**Texto del ejercicio:**
_ _ _ _

Gran Bretaña-USA-Francia, 2000


Dirigida por Marleen Gorris, con John Turturro, Emily Watson, Geraldine James, Stuart Wilson, Christopher Thompson, Fabio Sartor.



De la oscarizada directora Marleen Gorris (su Memorias de Antonia se llevó una estatuita cinco años atrás) llega esta muy bien ambientada y fotografiada, desparejamente actuada y pobremente guionada historia. Que no deja de ser original, ya que pertenece al subgénero romántico-ajedrecístico.

John Turturro (Barton Fink) es Alexander Luzhin, un ajedrecista ruso de primera línea y, al mismo tiempo, una especie de caso perdido en el tablero de la vida. Anda siempre ensimismado, con la mirada extraviada, le cuesta horrores conectar. Emily Watson (Contra viento y marea) es Natalia, chica italiana de la alta sociedad. Corre la década de 1920. Poco después de arribar a una de esas ciudades europeas que se prestan mejor que otras para los fastos escenográficos de este tipo de propuestas, Alexander se enamora perdidamente de Natalia. Bueno, no. En rigor, lo único que consta es que, con sólo verla, Alexander decide que Natalia tiene que ser la mujer de su vida. Y ahí nomás le propone matrimonio. Se diría que esta suerte de trámite expeditivo, ultraveloz, es el rasgo que preside a todas las instancias esenciales de este relato inspirado en una novela de Vladimir Nabokov (no tuve el gusto de leerla, pero apostaría unas cuantas fichas a que es más interesante, y mil veces más compleja, que lo que se ve en pantalla). El asunto es que Natalia pide un tiempito, y minutos más tarde ya le está dando el sí. Se fija fecha...

Queda mucho por delante, pero tenemos las premisas: por un lado la férrea oposición familiar al compromiso mentado (no se imaginan con qué caras de perro mira la cogotuda mamá de Natalia a su futuro yerno); por el otro, el doble desafío que Alexander, en cuanto ajedrecista, tiene frente a sí. Ha llegado a Italia para competir por el título mundial, y para alzarse con él no sólo tiene que derrotar a Turati, maestro entre los maestros de Occidente, sino a sus propios fantasmas. Es que el protagonista se crió y creció inmerso en profundos conflictos psicológicos.

_ _ _ _

**Contenido del listado:**

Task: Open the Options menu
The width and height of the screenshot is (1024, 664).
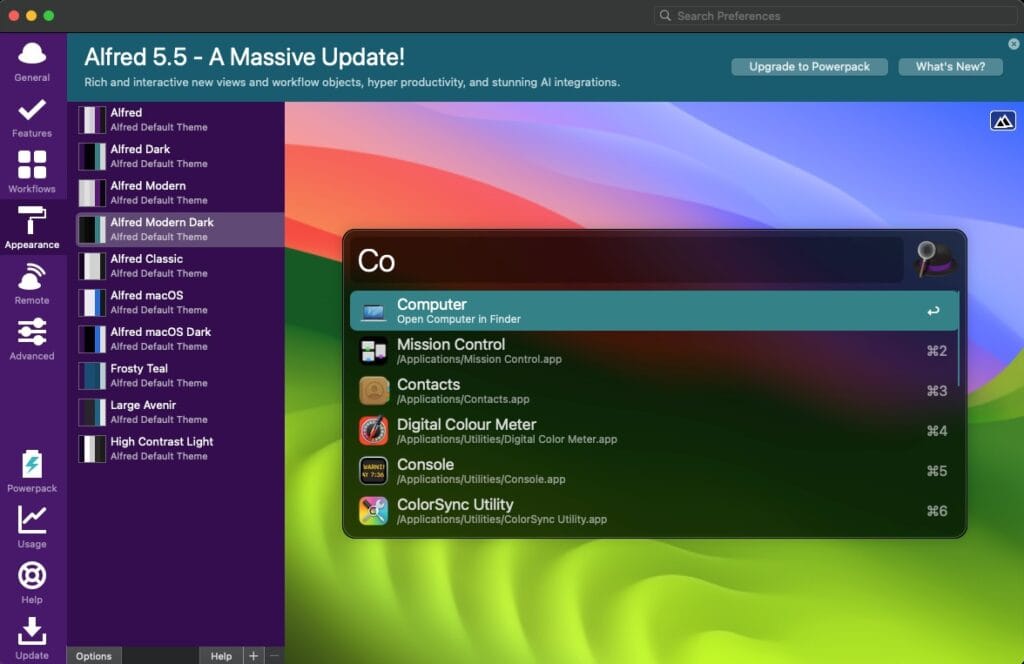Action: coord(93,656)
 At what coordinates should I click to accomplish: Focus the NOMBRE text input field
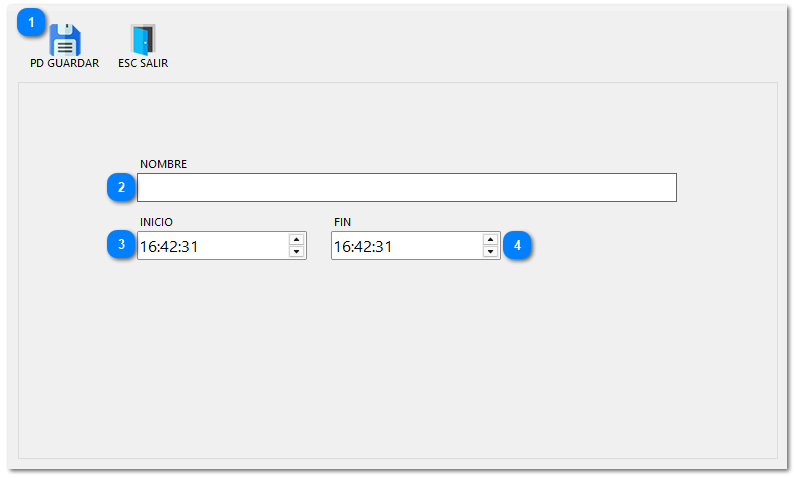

_ _ _ _

**Instrucciones de trabajo:** Duplica con exactitud el fragmento de la reseña sobre la película de Marleen Gorris que empieza con "Dirigida por Marleen" y sigue hasta "al subgénero romántico-ajedrecístico.". El listado no hace falta para resolver estas tareas.

**Respuesta del ejercicio:**
Dirigida por Marleen Gorris, con John Turturro, Emily Watson, Geraldine James, Stuart Wilson, Christopher Thompson, Fabio Sartor.



De la oscarizada directora Marleen Gorris (su Memorias de Antonia se llevó una estatuita cinco años atrás) llega esta muy bien ambientada y fotografiada, desparejamente actuada y pobremente guionada historia. Que no deja de ser original, ya que pertenece al subgénero romántico-ajedrecístico.